Texto de apoio:
Jacques Mouzon, autor do relatório, refere que «as pessoas dizem que os homens são férteis até à velhice, incluindo aos 90 anos. Isso pode até ser verdade algumas vezes, mas o produto é diferente e existem mais problemas no sémen à medida que a idade avança».

Allan Pacey da Universidade de Sheffield, não ficou surpreendido com os resultados. À “Sky News” disse que «vários estudos demonstram que é mais difícil para os homens mais velhos conseguirem ter filhos.»

Em 2000, um estudo demonstrou que ao atingir os 40 anos de idade, um homem tem metade das hipóteses de engravidar uma mulher, em comparação com um de 25 anos.

Alterações hormonais ou… pressão social?

Há relógios biológicos em vários momentos da nossa vida. Relógio para entrar na puberdade, relógio para entrar na menopausa, relógio mensal da menstruação, relógio para facilitar o acordar e o adormecer. Mas não há relógio biológico associado ao desejo de ser mãe. «Não existe. O que existe é uma pressão puramente social e contextualizada aos momentos que vivemos», refere Jorge Dores, médico endocrinologista do Centro Hospitalar do Porto e professor no ICBAS – Instituto de Ciências Biomédicas Abel Salazar. Não há, portanto, mudanças hormonais, nem tiquetaques internos. Há pressão social e cultural. Veja-se o exemplo das mulheres ciganas que são mães bastante cedo.

Registos de dados:
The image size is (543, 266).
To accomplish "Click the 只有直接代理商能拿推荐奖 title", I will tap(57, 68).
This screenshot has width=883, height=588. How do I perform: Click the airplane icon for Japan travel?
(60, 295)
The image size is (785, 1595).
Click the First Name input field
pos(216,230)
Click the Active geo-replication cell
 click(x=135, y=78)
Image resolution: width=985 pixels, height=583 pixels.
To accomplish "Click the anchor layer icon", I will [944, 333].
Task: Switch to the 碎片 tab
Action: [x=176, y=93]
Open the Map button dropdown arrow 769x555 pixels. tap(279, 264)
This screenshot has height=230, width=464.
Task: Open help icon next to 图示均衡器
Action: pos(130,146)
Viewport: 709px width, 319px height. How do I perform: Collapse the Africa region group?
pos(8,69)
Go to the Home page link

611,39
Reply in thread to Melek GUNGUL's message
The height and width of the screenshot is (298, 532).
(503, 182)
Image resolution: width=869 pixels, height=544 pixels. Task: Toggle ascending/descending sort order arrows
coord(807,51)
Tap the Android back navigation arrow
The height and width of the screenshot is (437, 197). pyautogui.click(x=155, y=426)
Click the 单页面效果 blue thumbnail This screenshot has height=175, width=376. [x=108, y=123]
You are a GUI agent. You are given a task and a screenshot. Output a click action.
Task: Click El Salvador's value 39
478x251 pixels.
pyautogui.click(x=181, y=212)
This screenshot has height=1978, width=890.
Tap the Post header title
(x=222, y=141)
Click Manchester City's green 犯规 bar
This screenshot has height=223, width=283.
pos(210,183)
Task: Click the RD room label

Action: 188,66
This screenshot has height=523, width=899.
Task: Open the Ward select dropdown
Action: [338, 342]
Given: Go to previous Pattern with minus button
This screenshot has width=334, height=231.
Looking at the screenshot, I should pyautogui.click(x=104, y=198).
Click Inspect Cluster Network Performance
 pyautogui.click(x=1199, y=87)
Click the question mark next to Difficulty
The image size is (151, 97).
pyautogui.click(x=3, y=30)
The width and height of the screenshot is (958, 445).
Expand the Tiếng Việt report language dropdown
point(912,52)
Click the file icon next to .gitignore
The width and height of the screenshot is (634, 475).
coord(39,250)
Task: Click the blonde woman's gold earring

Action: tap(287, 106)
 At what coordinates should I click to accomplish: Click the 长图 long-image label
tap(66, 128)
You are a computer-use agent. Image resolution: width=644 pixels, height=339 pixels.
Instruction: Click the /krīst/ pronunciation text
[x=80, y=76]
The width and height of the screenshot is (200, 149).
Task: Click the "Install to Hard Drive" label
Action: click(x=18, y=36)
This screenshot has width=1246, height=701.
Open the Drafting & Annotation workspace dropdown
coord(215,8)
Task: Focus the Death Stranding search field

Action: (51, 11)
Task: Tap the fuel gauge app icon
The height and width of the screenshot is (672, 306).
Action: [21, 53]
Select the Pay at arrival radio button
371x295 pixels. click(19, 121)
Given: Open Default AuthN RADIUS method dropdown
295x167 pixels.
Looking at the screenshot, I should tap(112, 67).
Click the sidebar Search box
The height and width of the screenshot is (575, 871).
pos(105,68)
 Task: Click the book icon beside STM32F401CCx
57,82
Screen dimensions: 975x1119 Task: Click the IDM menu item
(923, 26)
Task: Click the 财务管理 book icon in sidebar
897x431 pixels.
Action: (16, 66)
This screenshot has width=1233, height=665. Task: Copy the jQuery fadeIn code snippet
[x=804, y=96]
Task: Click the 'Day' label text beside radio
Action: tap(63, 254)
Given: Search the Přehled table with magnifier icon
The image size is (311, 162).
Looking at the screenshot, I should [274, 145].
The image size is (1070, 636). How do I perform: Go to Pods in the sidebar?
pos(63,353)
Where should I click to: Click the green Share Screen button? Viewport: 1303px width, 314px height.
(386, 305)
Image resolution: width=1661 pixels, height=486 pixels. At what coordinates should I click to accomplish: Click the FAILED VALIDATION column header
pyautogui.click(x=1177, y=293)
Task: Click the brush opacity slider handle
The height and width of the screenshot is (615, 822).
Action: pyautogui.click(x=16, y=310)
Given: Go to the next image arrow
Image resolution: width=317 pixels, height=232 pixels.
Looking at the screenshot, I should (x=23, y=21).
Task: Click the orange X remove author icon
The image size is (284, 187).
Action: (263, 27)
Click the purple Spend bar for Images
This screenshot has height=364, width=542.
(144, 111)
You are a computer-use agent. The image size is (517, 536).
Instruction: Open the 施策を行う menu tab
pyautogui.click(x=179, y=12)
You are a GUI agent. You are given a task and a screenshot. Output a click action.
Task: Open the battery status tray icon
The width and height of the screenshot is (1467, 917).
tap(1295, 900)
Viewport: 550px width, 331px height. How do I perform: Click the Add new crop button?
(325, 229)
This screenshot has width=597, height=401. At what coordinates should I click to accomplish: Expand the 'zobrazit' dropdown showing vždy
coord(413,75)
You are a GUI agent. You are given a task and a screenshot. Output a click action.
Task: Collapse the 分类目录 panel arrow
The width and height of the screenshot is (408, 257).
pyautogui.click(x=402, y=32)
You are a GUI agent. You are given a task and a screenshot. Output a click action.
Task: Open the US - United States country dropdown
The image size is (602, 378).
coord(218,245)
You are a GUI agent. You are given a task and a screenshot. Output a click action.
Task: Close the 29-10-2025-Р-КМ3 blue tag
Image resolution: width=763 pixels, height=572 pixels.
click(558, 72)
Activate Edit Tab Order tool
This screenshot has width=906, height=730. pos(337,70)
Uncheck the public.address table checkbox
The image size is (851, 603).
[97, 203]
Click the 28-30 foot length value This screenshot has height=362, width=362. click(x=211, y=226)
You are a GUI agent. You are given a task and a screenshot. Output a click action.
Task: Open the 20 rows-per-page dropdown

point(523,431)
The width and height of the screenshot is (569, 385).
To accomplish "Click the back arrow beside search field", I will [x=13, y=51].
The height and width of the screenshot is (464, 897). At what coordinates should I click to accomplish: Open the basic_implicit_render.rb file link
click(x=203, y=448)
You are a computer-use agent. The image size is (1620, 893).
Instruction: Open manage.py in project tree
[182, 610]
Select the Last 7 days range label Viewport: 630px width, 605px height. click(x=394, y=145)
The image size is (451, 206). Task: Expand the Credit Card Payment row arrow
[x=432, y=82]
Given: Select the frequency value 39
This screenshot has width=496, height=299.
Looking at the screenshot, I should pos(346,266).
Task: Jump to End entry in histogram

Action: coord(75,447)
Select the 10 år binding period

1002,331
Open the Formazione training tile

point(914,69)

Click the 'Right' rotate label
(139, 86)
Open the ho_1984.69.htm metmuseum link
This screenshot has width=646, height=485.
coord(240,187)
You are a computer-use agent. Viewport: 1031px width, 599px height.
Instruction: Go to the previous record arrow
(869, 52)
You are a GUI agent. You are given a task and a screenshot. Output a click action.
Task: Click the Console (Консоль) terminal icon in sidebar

Tarefas do exercício:
1. Traduza para inglês esta frase do texto sobre fertilidade: «Em 2000, um estudo demonstrou que ao atingir os 40 anos de idade, um homem tem metade das hipóteses de engravidar uma mulher, em comparação com um de 25 anos.»
2. Reproduza sem qualquer alteração o trecho do texto sobre fertilidade que vai de "Allan Pacey da" até "ou… pressão social?".
3. Segundo o texto sobre fertilidade, de que universidade é Allan Pacey?
Os registos são material independente do texto sobre fertilidade.

Respostas às tarefas:
1. In 2000, a study showed that on reaching 40 years of age, a man has half the chance of getting a woman pregnant, compared with a 25-year-old.

2.
Allan Pacey da Universidade de Sheffield, não ficou surpreendido com os resultados. À “Sky News” disse que «vários estudos demonstram que é mais difícil para os homens mais velhos conseguirem ter filhos.»

Em 2000, um estudo demonstrou que ao atingir os 40 anos de idade, um homem tem metade das hipóteses de engravidar uma mulher, em comparação com um de 25 anos.

Alterações hormonais ou… pressão social?

3. Da Universidade de Sheffield.